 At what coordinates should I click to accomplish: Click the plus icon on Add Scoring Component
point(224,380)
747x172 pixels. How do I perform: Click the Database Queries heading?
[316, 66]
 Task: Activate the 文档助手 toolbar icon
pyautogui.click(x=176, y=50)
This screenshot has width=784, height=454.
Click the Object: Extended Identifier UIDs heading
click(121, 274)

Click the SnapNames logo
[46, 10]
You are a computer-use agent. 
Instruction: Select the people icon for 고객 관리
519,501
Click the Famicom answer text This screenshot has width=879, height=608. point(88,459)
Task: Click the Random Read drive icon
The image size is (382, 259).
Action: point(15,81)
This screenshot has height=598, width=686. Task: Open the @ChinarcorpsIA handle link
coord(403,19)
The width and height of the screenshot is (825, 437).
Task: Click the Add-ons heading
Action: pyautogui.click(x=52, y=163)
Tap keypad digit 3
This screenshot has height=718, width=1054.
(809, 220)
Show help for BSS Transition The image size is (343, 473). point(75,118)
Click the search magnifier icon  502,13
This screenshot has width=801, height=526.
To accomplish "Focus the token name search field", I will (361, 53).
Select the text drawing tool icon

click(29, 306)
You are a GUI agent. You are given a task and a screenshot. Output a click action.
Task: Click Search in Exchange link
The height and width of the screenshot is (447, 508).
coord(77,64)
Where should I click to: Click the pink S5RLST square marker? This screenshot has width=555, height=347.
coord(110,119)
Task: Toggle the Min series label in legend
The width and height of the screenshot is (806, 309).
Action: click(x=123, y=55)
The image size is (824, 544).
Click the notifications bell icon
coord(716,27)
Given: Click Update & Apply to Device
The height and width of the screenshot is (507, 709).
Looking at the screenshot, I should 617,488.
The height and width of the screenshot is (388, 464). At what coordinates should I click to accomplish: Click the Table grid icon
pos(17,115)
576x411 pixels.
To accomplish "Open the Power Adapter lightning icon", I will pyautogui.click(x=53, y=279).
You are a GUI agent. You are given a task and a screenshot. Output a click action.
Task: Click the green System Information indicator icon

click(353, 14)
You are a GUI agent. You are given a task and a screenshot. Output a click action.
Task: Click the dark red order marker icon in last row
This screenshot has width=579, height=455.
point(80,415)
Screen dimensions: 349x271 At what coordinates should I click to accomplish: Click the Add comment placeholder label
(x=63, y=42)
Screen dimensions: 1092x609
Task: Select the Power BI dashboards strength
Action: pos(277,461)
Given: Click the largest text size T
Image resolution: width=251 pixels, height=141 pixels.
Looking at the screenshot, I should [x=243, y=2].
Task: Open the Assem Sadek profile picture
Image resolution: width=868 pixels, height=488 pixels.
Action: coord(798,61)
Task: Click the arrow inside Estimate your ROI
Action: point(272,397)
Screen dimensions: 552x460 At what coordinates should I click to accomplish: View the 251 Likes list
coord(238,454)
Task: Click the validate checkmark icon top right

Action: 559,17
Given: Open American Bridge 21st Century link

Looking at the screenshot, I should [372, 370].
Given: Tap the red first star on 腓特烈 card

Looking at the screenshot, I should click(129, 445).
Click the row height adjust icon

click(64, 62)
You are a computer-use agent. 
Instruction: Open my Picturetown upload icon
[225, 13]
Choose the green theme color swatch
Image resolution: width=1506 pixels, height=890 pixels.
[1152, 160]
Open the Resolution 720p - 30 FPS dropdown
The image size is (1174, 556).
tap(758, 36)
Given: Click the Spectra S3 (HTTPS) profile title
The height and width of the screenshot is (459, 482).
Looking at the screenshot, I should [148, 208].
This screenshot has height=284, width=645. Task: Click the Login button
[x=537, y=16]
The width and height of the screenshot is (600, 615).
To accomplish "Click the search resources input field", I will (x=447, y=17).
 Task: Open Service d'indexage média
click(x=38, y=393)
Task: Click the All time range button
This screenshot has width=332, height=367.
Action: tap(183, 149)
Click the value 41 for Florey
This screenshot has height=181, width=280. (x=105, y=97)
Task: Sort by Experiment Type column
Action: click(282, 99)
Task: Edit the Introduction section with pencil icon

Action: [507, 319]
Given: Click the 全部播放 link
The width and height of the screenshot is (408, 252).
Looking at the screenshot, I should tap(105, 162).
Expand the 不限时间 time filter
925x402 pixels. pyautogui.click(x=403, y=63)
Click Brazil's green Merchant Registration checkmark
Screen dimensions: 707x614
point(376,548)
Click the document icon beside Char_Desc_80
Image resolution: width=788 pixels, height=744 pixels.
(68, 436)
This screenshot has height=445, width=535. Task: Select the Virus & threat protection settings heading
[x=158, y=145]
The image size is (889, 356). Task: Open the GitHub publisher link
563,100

WORK TO COMPLETE
Every line above is to be duplicated exactly as shown.

RESPONSE FOR THIS EXERCISE
 At what coordinates should I click to accomplish: Click the plus icon on Add Scoring Component
point(224,380)
747x172 pixels. How do I perform: Click the Database Queries heading?
[316, 66]
 Task: Activate the 文档助手 toolbar icon
pyautogui.click(x=176, y=50)
This screenshot has width=784, height=454.
Click the Object: Extended Identifier UIDs heading
click(121, 274)

Click the SnapNames logo
[46, 10]
You are a computer-use agent. 
Instruction: Select the people icon for 고객 관리
519,501
Click the Famicom answer text This screenshot has width=879, height=608. point(88,459)
Task: Click the Random Read drive icon
The image size is (382, 259).
Action: point(15,81)
This screenshot has height=598, width=686. Task: Open the @ChinarcorpsIA handle link
coord(403,19)
The width and height of the screenshot is (825, 437).
Task: Click the Add-ons heading
Action: pyautogui.click(x=52, y=163)
Tap keypad digit 3
This screenshot has height=718, width=1054.
(809, 220)
Show help for BSS Transition The image size is (343, 473). point(75,118)
Click the search magnifier icon  502,13
This screenshot has width=801, height=526.
To accomplish "Focus the token name search field", I will (361, 53).
Select the text drawing tool icon

click(29, 306)
You are a GUI agent. You are given a task and a screenshot. Output a click action.
Task: Click Search in Exchange link
The height and width of the screenshot is (447, 508).
coord(77,64)
Where should I click to: Click the pink S5RLST square marker? This screenshot has width=555, height=347.
coord(110,119)
Task: Toggle the Min series label in legend
The width and height of the screenshot is (806, 309).
Action: click(x=123, y=55)
The image size is (824, 544).
Click the notifications bell icon
coord(716,27)
Given: Click Update & Apply to Device
The height and width of the screenshot is (507, 709).
Looking at the screenshot, I should 617,488.
The height and width of the screenshot is (388, 464). At what coordinates should I click to accomplish: Click the Table grid icon
pos(17,115)
576x411 pixels.
To accomplish "Open the Power Adapter lightning icon", I will pyautogui.click(x=53, y=279).
You are a GUI agent. You are given a task and a screenshot. Output a click action.
Task: Click the green System Information indicator icon

click(353, 14)
You are a GUI agent. You are given a task and a screenshot. Output a click action.
Task: Click the dark red order marker icon in last row
This screenshot has width=579, height=455.
point(80,415)
Screen dimensions: 349x271 At what coordinates should I click to accomplish: Click the Add comment placeholder label
(x=63, y=42)
Screen dimensions: 1092x609
Task: Select the Power BI dashboards strength
Action: pos(277,461)
Given: Click the largest text size T
Image resolution: width=251 pixels, height=141 pixels.
Looking at the screenshot, I should [x=243, y=2].
Task: Open the Assem Sadek profile picture
Image resolution: width=868 pixels, height=488 pixels.
Action: coord(798,61)
Task: Click the arrow inside Estimate your ROI
Action: point(272,397)
Screen dimensions: 552x460 At what coordinates should I click to accomplish: View the 251 Likes list
coord(238,454)
Task: Click the validate checkmark icon top right

Action: 559,17
Given: Open American Bridge 21st Century link

Looking at the screenshot, I should [372, 370].
Given: Tap the red first star on 腓特烈 card

Looking at the screenshot, I should click(129, 445).
Click the row height adjust icon

click(64, 62)
You are a computer-use agent. 
Instruction: Open my Picturetown upload icon
[225, 13]
Choose the green theme color swatch
Image resolution: width=1506 pixels, height=890 pixels.
[1152, 160]
Open the Resolution 720p - 30 FPS dropdown
The image size is (1174, 556).
tap(758, 36)
Given: Click the Spectra S3 (HTTPS) profile title
The height and width of the screenshot is (459, 482).
Looking at the screenshot, I should [148, 208].
This screenshot has height=284, width=645. Task: Click the Login button
[x=537, y=16]
The width and height of the screenshot is (600, 615).
To accomplish "Click the search resources input field", I will (x=447, y=17).
 Task: Open Service d'indexage média
click(x=38, y=393)
Task: Click the All time range button
This screenshot has width=332, height=367.
Action: tap(183, 149)
Click the value 41 for Florey
This screenshot has height=181, width=280. (x=105, y=97)
Task: Sort by Experiment Type column
Action: click(282, 99)
Task: Edit the Introduction section with pencil icon

Action: [507, 319]
Given: Click the 全部播放 link
The width and height of the screenshot is (408, 252).
Looking at the screenshot, I should tap(105, 162).
Expand the 不限时间 time filter
925x402 pixels. pyautogui.click(x=403, y=63)
Click Brazil's green Merchant Registration checkmark
Screen dimensions: 707x614
point(376,548)
Click the document icon beside Char_Desc_80
Image resolution: width=788 pixels, height=744 pixels.
(68, 436)
This screenshot has height=445, width=535. Task: Select the Virus & threat protection settings heading
[x=158, y=145]
The image size is (889, 356). Task: Open the GitHub publisher link
563,100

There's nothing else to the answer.